Extrait du document:

L’interruption de grossesse pour motif thérapeutique peut être pratiquée dans deux cas :
– "lorsque la poursuite de la grossesse met en péril grave la santé de la femme" ;
– "lorsqu’il existe une forte probabilité que l’enfant à naître soit atteint d’une affection d’une particulière gravité reconnue comme incurable au moment du diagnostic".
Deux médecins doivent décider du recours à l’IVG après examen et discussion.
Dans le premier cas, l’un de ces deux médecins doit exercer son activité dans un établissement d’hospitalisation public ou dans un établissement d’hospitalisation privé satisfaisant aux conditions imposées pour pratiquer des IVG. L’autre doit être inscrit sur la liste d’experts près la Cour de cassation ou près d’une Cour d’appel.
Dans le deuxième cas, l’un des deux médecins doit exercer son activité dans un centre de diagnostic prénatal pluridisciplinaire.
C’est dans ce cadre que les médecins sont appelés à répondre aux demandes de femmes, hors délais, souvent dans des situations particulièrement difficiles.
Ils peuvent estimer, en leur conscience, qu’il existe un risque pour la santé de la femme, en s’appuyant sur la définition donnée par l’Organisation mondiale de la santé : "La santé est un état de bien-être physique, mental et social".
"Dans ces situations, précise le professeur Milliez, nous demandons une évaluation d’experts à un psychiatre qui confirme, en produisant un certificat, qu’il y a un risque pour la santé de cette femme ou de cette jeune fille, et qu’il est nécessaire de procéder à une interruption médicale ou thérapeutique de grossesse.
"Cet artifice légal nous permet de trouver des solutions aux situations les plus tragiques, celles qui pourraient conduire à des tentatives de suicide ou à des accouchements dans des conditions épouvantables, celles qui constitueraient véritablement des mises en danger de la vie d’autrui, si nous ne faisons rien".
Aussi, la modification par le projet de loi de l’interruption de grossesse, pour motif thérapeutique, qui devient l’interruption de grossesse pour motif médical devrait permettre aux médecins d’intervenir dans ces cas limites, tardifs et particulièrement douloureux.
b) Modifier la procédure vers plus de collégialité et de pluridisciplinarité
Il semble d’après les témoignages recueillis que la procédure faisant appel à un médecin-expert ne soit pas vraiment appropriée. D’une part, les médecins-experts susceptibles d’intervenir en matière d’interruption de grossesse sont peu nombreux et difficilement accessibles. D’autre part, ces dispositions ne semblent pas prendre en compte au mieux l’intérêt des femmes et laissent entièrement la décision entre les mains des médecins.

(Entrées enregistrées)
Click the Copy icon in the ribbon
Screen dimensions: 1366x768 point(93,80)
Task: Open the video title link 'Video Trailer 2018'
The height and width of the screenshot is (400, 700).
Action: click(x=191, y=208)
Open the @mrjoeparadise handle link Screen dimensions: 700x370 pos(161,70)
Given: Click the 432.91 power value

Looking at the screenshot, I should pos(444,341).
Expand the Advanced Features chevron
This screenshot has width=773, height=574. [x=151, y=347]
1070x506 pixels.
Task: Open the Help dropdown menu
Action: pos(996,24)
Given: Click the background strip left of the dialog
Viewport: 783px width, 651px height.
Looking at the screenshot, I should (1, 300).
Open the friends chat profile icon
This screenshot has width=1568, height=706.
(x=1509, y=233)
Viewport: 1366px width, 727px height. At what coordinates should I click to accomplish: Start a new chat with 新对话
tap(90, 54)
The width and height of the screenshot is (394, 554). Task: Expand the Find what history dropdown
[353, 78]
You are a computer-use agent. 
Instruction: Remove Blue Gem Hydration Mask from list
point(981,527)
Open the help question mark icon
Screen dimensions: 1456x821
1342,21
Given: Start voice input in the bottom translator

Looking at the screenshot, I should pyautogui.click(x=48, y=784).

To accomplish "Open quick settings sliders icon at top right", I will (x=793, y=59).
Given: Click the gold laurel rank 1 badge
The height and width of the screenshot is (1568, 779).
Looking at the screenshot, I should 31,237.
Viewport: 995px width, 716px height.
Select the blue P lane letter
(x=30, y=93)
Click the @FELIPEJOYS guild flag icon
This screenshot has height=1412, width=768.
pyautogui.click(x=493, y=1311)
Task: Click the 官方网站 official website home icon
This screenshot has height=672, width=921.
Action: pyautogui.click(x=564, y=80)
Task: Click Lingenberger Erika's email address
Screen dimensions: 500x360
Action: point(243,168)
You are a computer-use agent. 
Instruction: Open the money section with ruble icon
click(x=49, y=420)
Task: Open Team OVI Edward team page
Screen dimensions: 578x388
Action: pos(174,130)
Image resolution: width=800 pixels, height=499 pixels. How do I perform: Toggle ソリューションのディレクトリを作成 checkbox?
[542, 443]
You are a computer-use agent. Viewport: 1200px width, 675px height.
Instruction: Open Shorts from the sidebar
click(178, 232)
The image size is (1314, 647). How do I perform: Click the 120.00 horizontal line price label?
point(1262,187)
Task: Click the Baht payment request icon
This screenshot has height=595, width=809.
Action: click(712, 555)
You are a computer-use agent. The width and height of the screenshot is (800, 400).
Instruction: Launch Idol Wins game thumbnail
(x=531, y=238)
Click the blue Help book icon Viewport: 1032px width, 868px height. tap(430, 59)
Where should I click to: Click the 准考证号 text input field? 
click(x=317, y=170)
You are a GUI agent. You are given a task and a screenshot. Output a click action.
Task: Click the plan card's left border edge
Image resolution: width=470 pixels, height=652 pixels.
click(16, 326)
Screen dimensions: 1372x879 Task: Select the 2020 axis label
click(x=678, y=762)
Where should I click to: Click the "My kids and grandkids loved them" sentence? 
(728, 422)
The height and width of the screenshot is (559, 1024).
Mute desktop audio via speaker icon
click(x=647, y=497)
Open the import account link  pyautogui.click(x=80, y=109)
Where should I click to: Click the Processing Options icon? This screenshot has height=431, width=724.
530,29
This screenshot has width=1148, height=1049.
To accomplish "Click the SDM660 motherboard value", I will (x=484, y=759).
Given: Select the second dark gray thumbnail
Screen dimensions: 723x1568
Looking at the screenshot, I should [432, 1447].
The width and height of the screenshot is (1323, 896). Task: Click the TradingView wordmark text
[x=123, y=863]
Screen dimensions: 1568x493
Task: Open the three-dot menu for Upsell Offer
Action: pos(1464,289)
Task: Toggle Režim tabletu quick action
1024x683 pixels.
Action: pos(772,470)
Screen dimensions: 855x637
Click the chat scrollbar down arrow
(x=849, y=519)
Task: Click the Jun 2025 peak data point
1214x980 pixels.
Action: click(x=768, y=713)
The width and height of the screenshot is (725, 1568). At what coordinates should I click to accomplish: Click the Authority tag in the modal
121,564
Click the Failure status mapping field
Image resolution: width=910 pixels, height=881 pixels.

Travail demandé: Modifiez, s'il vous plaît, le texte sur l’interruption de grossesse pour motif thérapeutique en le redonnant depuis « Dans le premier » jusqu’à « d’une Cour d’appel. » inclus, avec « deux médecins » remplacé par « deux praticiens ».

Résultat de la tâche:
Dans le premier cas, l’un de ces deux praticiens doit exercer son activité dans un établissement d’hospitalisation public ou dans un établissement d’hospitalisation privé satisfaisant aux conditions imposées pour pratiquer des IVG. L’autre doit être inscrit sur la liste d’experts près la Cour de cassation ou près d’une Cour d’appel.